**Provided information:**
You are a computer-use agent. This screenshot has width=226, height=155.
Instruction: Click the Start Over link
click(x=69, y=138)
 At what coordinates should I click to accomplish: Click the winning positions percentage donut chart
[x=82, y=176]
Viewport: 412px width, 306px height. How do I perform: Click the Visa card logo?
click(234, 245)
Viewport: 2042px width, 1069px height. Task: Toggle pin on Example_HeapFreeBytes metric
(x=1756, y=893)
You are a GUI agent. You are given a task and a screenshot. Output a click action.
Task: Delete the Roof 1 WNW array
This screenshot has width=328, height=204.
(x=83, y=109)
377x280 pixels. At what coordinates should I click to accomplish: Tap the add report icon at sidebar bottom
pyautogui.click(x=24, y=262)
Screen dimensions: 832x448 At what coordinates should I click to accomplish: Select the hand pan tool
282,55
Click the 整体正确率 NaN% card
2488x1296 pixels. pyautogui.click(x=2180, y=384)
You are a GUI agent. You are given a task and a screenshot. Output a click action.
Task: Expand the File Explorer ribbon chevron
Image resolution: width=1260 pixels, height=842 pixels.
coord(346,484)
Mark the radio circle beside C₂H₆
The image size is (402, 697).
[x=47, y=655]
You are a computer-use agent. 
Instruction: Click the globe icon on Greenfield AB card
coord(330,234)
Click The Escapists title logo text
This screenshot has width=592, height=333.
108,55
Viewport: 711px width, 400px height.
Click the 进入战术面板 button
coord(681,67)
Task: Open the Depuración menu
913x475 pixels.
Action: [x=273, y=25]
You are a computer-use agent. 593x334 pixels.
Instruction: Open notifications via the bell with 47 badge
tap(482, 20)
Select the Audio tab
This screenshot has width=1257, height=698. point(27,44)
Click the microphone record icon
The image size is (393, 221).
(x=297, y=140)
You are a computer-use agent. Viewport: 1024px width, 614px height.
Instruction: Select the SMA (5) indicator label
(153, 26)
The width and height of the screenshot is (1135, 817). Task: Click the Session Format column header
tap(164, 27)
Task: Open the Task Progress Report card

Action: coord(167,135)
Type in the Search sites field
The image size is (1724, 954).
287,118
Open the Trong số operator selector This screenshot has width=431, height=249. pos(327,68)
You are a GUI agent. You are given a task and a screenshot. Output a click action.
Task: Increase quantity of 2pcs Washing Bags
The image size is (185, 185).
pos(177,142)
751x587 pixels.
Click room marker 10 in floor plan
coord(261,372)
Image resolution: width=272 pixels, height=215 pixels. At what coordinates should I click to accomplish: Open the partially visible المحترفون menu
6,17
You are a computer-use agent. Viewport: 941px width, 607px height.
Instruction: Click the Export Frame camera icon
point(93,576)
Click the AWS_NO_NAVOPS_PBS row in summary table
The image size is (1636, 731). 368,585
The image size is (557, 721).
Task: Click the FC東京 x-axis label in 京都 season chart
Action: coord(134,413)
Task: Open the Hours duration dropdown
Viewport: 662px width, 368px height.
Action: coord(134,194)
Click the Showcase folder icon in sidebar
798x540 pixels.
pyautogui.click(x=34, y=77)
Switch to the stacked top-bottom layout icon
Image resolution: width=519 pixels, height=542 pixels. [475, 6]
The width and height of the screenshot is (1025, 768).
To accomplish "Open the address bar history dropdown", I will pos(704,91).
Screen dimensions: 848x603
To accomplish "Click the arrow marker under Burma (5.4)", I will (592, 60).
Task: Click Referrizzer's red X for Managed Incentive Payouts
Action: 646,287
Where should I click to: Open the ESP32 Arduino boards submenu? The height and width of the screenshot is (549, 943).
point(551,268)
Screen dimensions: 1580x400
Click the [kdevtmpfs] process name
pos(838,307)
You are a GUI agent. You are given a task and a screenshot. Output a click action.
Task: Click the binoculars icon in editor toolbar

**Exercise objective:** Convert the lines above into a JSON list of strings, one string per line, leaving out blank lines.

**Answer to the problem:**
[
  "You are a computer-use agent. This screenshot has width=226, height=155.",
  "Instruction: Click the Start Over link",
  "click(x=69, y=138)",
  " At what coordinates should I click to accomplish: Click the winning positions percentage donut chart",
  "[x=82, y=176]",
  "Viewport: 412px width, 306px height. How do I perform: Click the Visa card logo?",
  "click(234, 245)",
  "Viewport: 2042px width, 1069px height. Task: Toggle pin on Example_HeapFreeBytes metric",
  "(x=1756, y=893)",
  "You are a GUI agent. You are given a task and a screenshot. Output a click action.",
  "Task: Delete the Roof 1 WNW array",
  "This screenshot has width=328, height=204.",
  "(x=83, y=109)",
  "377x280 pixels. At what coordinates should I click to accomplish: Tap the add report icon at sidebar bottom",
  "pyautogui.click(x=24, y=262)",
  "Screen dimensions: 832x448 At what coordinates should I click to accomplish: Select the hand pan tool",
  "282,55",
  "Click the 整体正确率 NaN% card",
  "2488x1296 pixels. pyautogui.click(x=2180, y=384)",
  "You are a GUI agent. You are given a task and a screenshot. Output a click action.",
  "Task: Expand the File Explorer ribbon chevron",
  "Image resolution: width=1260 pixels, height=842 pixels.",
  "coord(346,484)",
  "Mark the radio circle beside C₂H₆",
  "The image size is (402, 697).",
  "[x=47, y=655]",
  "You are a computer-use agent. ",
  "Instruction: Click the globe icon on Greenfield AB card",
  "coord(330,234)",
  "Click The Escapists title logo text",
  "This screenshot has width=592, height=333.",
  "108,55",
  "Viewport: 711px width, 400px height.",
  "Click the 进入战术面板 button",
  "coord(681,67)",
  "Task: Open the Depuración menu",
  "913x475 pixels.",
  "Action: [x=273, y=25]",
  "You are a computer-use agent. 593x334 pixels.",
  "Instruction: Open notifications via the bell with 47 badge",
  "tap(482, 20)",
  "Select the Audio tab",
  "This screenshot has width=1257, height=698. point(27,44)",
  "Click the microphone record icon",
  "The image size is (393, 221).",
  "(x=297, y=140)",
  "You are a computer-use agent. Viewport: 1024px width, 614px height.",
  "Instruction: Select the SMA (5) indicator label",
  "(153, 26)",
  "The width and height of the screenshot is (1135, 817). Task: Click the Session Format column header",
  "tap(164, 27)",
  "Task: Open the Task Progress Report card",
  "Action: coord(167,135)",
  "Type in the Search sites field",
  "The image size is (1724, 954).",
  "287,118",
  "Open the Trong số operator selector This screenshot has width=431, height=249. pos(327,68)",
  "You are a GUI agent. You are given a task and a screenshot. Output a click action.",
  "Task: Increase quantity of 2pcs Washing Bags",
  "The image size is (185, 185).",
  "pos(177,142)",
  "751x587 pixels.",
  "Click room marker 10 in floor plan",
  "coord(261,372)",
  "Image resolution: width=272 pixels, height=215 pixels. At what coordinates should I click to accomplish: Open the partially visible المحترفون menu",
  "6,17",
  "You are a computer-use agent. Viewport: 941px width, 607px height.",
  "Instruction: Click the Export Frame camera icon",
  "point(93,576)",
  "Click the AWS_NO_NAVOPS_PBS row in summary table",
  "The image size is (1636, 731). 368,585",
  "The image size is (557, 721).",
  "Task: Click the FC東京 x-axis label in 京都 season chart",
  "Action: coord(134,413)",
  "Task: Open the Hours duration dropdown",
  "Viewport: 662px width, 368px height.",
  "Action: coord(134,194)",
  "Click the Showcase folder icon in sidebar",
  "798x540 pixels.",
  "pyautogui.click(x=34, y=77)",
  "Switch to the stacked top-bottom layout icon",
  "Image resolution: width=519 pixels, height=542 pixels. [475, 6]",
  "The width and height of the screenshot is (1025, 768).",
  "To accomplish \"Open the address bar history dropdown\", I will pos(704,91).",
  "Screen dimensions: 848x603",
  "To accomplish \"Click the arrow marker under Burma (5.4)\", I will (592, 60).",
  "Task: Click Referrizzer's red X for Managed Incentive Payouts",
  "Action: 646,287",
  "Where should I click to: Open the ESP32 Arduino boards submenu? The height and width of the screenshot is (549, 943).",
  "point(551,268)",
  "Screen dimensions: 1580x400",
  "Click the [kdevtmpfs] process name",
  "pos(838,307)",
  "You are a GUI agent. You are given a task and a screenshot. Output a click action.",
  "Task: Click the binoculars icon in editor toolbar"
]